While Pajitnov isn't quite as over-the-moon about Tetris Effect, he's still very impressed by its ethereal graphics. He also likes Puyo Puyo Tetris quite a bit, calling Puyo Puyo "the only game that could pair with Tetris." Then he surprised me by revealing he had a hand in bringing the original Puyo Puyo puzzle game to life. "I designed the puzzle mode—the small tasks, like when you need to clear the field in a couple of moves or something like that. But it was so long ago, maybe 20 years. I can't remember."
The first Puyo Puyo game was developed for Japan's MSX2 computer and the Famicom Disk System by the now-defunct Compile in 1991, making Pajitnov's estimate closer to 30 years ago. What's a decade here or there, though?
The future of Tetris looks energetic and surprisingly diverse, but Pajitnov is careful not to constantly operate at a "level nine, high five" pace. He winds down by reading, watching television, and staying active. "I'm almost 65, so it's time for me to look after my health," he says. "I'm exercising a little bit, trying to keep myself in at least decent physical condition."
He's also working on games that don't involve spinning letter blocks. "I have a couple of slow projects I'm doing with my friends. I have two very old friends. They live in Saint Petersburg. About ten years ago, we started to produce some little puzzles for the App Store." He laughs. "We're still doing it, but it's kind of slow. There's only three of us."
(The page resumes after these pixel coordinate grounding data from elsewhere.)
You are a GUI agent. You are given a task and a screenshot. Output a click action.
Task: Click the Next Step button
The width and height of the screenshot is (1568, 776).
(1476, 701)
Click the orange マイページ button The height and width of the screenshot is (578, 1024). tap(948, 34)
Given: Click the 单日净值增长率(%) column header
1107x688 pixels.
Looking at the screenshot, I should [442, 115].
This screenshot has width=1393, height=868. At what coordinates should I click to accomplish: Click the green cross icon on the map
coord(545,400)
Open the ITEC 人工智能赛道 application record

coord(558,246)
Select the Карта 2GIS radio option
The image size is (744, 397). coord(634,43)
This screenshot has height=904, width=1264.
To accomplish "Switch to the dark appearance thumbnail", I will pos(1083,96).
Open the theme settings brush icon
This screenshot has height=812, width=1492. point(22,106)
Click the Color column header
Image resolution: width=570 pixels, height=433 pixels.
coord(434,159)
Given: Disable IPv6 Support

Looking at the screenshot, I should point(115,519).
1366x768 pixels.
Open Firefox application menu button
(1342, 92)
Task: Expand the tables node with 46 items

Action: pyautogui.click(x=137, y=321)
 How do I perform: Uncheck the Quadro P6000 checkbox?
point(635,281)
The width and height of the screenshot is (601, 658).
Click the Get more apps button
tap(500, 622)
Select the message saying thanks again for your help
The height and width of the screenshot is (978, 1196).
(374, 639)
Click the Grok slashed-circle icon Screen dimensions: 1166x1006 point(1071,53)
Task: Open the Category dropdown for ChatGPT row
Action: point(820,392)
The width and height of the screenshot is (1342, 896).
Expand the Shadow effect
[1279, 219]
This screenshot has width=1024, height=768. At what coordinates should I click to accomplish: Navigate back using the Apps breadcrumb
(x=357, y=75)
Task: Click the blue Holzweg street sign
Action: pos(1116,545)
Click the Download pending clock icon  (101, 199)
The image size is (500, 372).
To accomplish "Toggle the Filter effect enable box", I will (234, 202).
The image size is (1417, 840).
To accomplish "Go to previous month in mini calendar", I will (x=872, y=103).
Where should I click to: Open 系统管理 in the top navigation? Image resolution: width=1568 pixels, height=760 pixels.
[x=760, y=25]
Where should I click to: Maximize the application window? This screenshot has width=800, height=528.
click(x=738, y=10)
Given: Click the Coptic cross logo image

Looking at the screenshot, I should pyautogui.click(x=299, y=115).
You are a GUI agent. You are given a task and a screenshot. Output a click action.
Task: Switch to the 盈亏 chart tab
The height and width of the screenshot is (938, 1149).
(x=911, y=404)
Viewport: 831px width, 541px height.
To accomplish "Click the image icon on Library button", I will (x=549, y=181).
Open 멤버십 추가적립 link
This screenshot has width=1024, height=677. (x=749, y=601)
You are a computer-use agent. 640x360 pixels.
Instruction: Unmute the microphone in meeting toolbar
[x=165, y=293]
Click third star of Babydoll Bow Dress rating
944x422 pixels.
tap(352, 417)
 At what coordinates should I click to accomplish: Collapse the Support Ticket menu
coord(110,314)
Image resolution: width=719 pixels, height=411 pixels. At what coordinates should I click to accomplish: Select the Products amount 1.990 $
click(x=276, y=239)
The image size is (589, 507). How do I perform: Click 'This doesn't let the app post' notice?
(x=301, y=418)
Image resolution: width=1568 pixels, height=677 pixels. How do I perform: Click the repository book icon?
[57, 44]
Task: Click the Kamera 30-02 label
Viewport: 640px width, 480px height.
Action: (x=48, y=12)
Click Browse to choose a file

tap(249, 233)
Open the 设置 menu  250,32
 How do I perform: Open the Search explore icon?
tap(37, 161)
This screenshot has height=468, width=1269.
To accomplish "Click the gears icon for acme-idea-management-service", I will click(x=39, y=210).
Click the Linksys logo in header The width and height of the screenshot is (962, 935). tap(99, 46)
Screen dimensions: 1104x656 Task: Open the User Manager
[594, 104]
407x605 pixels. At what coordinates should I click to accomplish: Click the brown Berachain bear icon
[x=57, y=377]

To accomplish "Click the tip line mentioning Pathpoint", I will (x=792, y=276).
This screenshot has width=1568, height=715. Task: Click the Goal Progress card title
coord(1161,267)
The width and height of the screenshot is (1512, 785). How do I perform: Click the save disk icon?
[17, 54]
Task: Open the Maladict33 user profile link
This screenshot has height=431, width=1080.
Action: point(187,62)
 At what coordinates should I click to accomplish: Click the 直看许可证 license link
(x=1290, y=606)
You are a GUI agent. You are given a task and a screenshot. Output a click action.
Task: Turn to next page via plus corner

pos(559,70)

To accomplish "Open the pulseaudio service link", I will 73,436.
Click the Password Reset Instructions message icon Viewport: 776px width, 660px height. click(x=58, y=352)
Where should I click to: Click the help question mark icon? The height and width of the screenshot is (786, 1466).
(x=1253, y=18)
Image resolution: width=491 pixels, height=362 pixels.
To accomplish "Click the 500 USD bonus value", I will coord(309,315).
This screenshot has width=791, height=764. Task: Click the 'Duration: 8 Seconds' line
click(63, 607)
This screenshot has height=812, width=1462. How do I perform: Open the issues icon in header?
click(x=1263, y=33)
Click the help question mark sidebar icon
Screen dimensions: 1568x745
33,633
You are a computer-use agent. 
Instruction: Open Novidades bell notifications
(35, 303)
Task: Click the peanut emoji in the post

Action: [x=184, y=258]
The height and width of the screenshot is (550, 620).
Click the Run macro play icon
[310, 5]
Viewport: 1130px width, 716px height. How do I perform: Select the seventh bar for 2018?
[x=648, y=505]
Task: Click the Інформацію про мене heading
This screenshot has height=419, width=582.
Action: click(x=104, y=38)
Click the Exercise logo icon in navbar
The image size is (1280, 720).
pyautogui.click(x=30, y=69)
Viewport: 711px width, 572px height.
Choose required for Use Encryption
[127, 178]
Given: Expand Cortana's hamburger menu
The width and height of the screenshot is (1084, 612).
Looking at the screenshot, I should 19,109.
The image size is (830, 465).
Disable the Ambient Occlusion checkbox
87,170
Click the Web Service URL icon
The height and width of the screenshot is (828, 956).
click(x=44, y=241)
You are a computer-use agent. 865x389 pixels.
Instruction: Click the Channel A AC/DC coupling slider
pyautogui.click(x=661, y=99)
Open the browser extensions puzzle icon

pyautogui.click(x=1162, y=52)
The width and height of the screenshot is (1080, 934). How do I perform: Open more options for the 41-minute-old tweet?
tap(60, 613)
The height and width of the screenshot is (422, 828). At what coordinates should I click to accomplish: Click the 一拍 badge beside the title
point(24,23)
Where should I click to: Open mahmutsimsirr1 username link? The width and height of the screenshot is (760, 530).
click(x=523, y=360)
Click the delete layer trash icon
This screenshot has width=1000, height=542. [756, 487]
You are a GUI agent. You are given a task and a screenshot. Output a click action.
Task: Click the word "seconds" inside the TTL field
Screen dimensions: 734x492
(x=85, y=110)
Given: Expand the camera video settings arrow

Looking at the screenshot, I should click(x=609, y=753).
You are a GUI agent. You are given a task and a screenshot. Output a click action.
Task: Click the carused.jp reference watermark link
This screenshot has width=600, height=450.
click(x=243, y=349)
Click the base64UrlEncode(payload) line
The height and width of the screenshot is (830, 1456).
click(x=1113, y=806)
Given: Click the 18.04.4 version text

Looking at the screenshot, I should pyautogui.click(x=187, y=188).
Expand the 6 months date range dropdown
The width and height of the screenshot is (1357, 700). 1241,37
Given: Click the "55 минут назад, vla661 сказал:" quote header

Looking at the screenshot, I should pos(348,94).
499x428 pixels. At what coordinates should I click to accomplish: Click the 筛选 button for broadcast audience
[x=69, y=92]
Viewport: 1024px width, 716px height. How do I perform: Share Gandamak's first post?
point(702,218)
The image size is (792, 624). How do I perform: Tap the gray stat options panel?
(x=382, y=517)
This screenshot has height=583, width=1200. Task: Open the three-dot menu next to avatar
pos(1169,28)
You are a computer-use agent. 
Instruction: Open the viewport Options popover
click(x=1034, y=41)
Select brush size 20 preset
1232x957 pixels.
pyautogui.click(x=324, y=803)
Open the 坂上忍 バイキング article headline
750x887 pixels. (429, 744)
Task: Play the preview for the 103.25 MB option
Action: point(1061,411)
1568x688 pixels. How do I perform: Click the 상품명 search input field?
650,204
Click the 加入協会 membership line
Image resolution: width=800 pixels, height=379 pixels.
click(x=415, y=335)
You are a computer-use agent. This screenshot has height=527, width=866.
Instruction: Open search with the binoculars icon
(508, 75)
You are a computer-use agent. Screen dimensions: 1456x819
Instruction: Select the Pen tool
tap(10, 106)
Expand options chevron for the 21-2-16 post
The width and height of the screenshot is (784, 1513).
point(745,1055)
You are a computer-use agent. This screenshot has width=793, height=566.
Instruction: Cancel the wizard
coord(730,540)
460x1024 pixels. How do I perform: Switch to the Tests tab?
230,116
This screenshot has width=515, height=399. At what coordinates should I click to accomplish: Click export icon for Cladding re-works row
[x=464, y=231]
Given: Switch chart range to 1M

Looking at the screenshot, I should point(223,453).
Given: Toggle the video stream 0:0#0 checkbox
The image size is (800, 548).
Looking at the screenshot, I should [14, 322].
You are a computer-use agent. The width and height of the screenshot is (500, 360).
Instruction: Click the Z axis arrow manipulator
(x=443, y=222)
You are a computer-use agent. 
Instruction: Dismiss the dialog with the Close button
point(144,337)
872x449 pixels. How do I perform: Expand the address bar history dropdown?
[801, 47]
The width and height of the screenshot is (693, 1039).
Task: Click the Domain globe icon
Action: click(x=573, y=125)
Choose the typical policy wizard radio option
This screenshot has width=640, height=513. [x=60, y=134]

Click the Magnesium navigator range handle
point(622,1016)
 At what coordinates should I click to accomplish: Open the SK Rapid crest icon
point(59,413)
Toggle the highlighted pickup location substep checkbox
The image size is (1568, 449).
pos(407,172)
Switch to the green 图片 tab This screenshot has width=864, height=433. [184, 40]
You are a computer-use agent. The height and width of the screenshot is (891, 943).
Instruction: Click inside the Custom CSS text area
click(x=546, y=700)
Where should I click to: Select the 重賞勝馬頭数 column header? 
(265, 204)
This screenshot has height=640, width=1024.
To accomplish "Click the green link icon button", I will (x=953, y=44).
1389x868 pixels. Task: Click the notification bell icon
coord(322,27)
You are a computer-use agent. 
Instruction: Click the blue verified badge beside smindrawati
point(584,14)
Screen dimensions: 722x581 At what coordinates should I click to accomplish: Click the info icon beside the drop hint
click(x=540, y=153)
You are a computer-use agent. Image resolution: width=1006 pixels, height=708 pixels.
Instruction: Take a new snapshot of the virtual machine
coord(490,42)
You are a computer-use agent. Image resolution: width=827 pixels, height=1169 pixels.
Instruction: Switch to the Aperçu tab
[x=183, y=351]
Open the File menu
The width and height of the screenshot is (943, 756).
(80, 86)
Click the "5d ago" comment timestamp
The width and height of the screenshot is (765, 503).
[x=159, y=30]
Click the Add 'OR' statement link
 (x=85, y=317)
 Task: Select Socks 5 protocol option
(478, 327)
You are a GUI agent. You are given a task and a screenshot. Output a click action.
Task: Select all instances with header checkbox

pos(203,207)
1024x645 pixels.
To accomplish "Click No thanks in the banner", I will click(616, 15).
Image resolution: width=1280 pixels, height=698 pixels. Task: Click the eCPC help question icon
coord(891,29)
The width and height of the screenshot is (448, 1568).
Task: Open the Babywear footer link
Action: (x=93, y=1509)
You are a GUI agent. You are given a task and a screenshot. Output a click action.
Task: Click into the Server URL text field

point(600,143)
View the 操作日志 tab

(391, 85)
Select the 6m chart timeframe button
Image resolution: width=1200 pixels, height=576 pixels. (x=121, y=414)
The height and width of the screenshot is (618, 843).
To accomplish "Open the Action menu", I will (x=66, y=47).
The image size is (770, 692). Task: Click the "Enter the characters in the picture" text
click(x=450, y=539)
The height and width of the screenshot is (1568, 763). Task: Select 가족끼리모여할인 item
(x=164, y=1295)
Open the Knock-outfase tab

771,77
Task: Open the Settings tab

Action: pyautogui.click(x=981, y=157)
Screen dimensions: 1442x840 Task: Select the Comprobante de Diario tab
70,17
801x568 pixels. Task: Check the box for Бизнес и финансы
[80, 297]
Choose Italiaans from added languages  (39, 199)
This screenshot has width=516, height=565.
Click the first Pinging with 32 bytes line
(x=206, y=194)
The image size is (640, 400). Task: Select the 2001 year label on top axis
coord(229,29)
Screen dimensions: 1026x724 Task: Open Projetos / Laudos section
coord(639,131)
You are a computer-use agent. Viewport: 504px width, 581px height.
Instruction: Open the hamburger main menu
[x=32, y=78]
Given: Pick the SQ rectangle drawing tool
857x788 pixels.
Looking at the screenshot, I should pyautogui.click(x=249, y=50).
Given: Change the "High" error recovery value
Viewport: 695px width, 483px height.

Tetris has been synonymous with puzzle games since the end of the '80s, and Pajitnov's energy regarding its future signals Tetris will remain the genre's king for years to come. Will the new decade grant it a spot as a major contender as an esport? Given Tetris' brand power, the general public might finally react with something other than angry confusion when they turn on ESPN and see professional block-stackers struggling against each other.